[ASSIGNMENT] Write the records out once more, exactly as they appear below.

(Collected data)
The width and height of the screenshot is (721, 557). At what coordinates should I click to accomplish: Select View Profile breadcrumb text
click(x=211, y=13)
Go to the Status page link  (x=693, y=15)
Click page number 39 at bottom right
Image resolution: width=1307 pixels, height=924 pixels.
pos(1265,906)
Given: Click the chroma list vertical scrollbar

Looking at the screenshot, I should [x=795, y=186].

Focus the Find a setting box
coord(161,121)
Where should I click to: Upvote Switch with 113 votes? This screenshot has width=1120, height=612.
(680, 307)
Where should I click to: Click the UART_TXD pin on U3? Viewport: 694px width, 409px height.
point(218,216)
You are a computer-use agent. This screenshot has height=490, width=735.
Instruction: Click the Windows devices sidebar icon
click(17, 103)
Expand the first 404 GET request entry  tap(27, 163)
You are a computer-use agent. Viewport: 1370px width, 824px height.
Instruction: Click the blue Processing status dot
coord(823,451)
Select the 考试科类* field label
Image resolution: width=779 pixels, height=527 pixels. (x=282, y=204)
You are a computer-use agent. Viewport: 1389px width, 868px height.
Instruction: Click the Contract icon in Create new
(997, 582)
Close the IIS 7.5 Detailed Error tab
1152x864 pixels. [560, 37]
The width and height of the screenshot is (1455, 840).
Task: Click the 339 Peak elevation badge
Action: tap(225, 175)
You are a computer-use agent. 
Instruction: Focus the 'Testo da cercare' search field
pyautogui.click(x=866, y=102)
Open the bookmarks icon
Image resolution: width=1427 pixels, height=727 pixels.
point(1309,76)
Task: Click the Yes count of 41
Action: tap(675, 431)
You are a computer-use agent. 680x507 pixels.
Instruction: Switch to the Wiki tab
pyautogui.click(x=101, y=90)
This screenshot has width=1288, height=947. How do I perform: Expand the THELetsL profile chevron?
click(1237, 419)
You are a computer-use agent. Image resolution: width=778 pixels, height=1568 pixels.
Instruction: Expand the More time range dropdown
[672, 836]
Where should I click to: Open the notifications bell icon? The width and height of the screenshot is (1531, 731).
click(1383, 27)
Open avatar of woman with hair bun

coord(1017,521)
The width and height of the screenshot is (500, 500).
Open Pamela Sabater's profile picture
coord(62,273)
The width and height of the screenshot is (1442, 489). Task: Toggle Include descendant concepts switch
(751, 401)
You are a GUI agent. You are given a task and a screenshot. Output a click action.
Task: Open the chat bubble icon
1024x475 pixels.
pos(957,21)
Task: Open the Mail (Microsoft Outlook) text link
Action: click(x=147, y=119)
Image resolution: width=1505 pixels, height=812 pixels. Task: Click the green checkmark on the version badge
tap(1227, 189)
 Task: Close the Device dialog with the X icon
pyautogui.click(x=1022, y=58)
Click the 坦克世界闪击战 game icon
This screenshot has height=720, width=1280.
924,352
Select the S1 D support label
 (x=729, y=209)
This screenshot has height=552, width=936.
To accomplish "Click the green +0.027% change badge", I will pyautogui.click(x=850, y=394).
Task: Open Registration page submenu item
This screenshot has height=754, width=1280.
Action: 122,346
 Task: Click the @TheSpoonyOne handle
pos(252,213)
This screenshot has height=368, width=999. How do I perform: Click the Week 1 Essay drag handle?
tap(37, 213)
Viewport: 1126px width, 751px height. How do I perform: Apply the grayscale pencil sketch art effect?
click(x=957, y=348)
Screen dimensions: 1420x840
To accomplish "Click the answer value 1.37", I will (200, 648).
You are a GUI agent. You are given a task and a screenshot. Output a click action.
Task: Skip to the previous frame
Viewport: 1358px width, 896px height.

[OUTPUT FOR THIS EXERCISE]
The width and height of the screenshot is (721, 557). At what coordinates should I click to accomplish: Select View Profile breadcrumb text
click(x=211, y=13)
Go to the Status page link  (x=693, y=15)
Click page number 39 at bottom right
Image resolution: width=1307 pixels, height=924 pixels.
pos(1265,906)
Given: Click the chroma list vertical scrollbar

Looking at the screenshot, I should [x=795, y=186].

Focus the Find a setting box
coord(161,121)
Where should I click to: Upvote Switch with 113 votes? This screenshot has width=1120, height=612.
(680, 307)
Where should I click to: Click the UART_TXD pin on U3? Viewport: 694px width, 409px height.
point(218,216)
You are a computer-use agent. This screenshot has height=490, width=735.
Instruction: Click the Windows devices sidebar icon
click(17, 103)
Expand the first 404 GET request entry  tap(27, 163)
You are a computer-use agent. Viewport: 1370px width, 824px height.
Instruction: Click the blue Processing status dot
coord(823,451)
Select the 考试科类* field label
Image resolution: width=779 pixels, height=527 pixels. (x=282, y=204)
You are a computer-use agent. Viewport: 1389px width, 868px height.
Instruction: Click the Contract icon in Create new
(997, 582)
Close the IIS 7.5 Detailed Error tab
1152x864 pixels. [560, 37]
The width and height of the screenshot is (1455, 840).
Task: Click the 339 Peak elevation badge
Action: tap(225, 175)
You are a computer-use agent. 
Instruction: Focus the 'Testo da cercare' search field
pyautogui.click(x=866, y=102)
Open the bookmarks icon
Image resolution: width=1427 pixels, height=727 pixels.
point(1309,76)
Task: Click the Yes count of 41
Action: tap(675, 431)
You are a computer-use agent. 680x507 pixels.
Instruction: Switch to the Wiki tab
pyautogui.click(x=101, y=90)
This screenshot has width=1288, height=947. How do I perform: Expand the THELetsL profile chevron?
click(1237, 419)
You are a computer-use agent. Image resolution: width=778 pixels, height=1568 pixels.
Instruction: Expand the More time range dropdown
[672, 836]
Where should I click to: Open the notifications bell icon? The width and height of the screenshot is (1531, 731).
click(1383, 27)
Open avatar of woman with hair bun

coord(1017,521)
The width and height of the screenshot is (500, 500).
Open Pamela Sabater's profile picture
coord(62,273)
The width and height of the screenshot is (1442, 489). Task: Toggle Include descendant concepts switch
(751, 401)
You are a GUI agent. You are given a task and a screenshot. Output a click action.
Task: Open the chat bubble icon
1024x475 pixels.
pos(957,21)
Task: Open the Mail (Microsoft Outlook) text link
Action: click(x=147, y=119)
Image resolution: width=1505 pixels, height=812 pixels. Task: Click the green checkmark on the version badge
tap(1227, 189)
 Task: Close the Device dialog with the X icon
pyautogui.click(x=1022, y=58)
Click the 坦克世界闪击战 game icon
This screenshot has height=720, width=1280.
924,352
Select the S1 D support label
 (x=729, y=209)
This screenshot has height=552, width=936.
To accomplish "Click the green +0.027% change badge", I will pyautogui.click(x=850, y=394).
Task: Open Registration page submenu item
This screenshot has height=754, width=1280.
Action: 122,346
 Task: Click the @TheSpoonyOne handle
pos(252,213)
This screenshot has height=368, width=999. How do I perform: Click the Week 1 Essay drag handle?
tap(37, 213)
Viewport: 1126px width, 751px height. How do I perform: Apply the grayscale pencil sketch art effect?
click(x=957, y=348)
Screen dimensions: 1420x840
To accomplish "Click the answer value 1.37", I will (200, 648).
You are a GUI agent. You are given a task and a screenshot. Output a click action.
Task: Skip to the previous frame
Viewport: 1358px width, 896px height.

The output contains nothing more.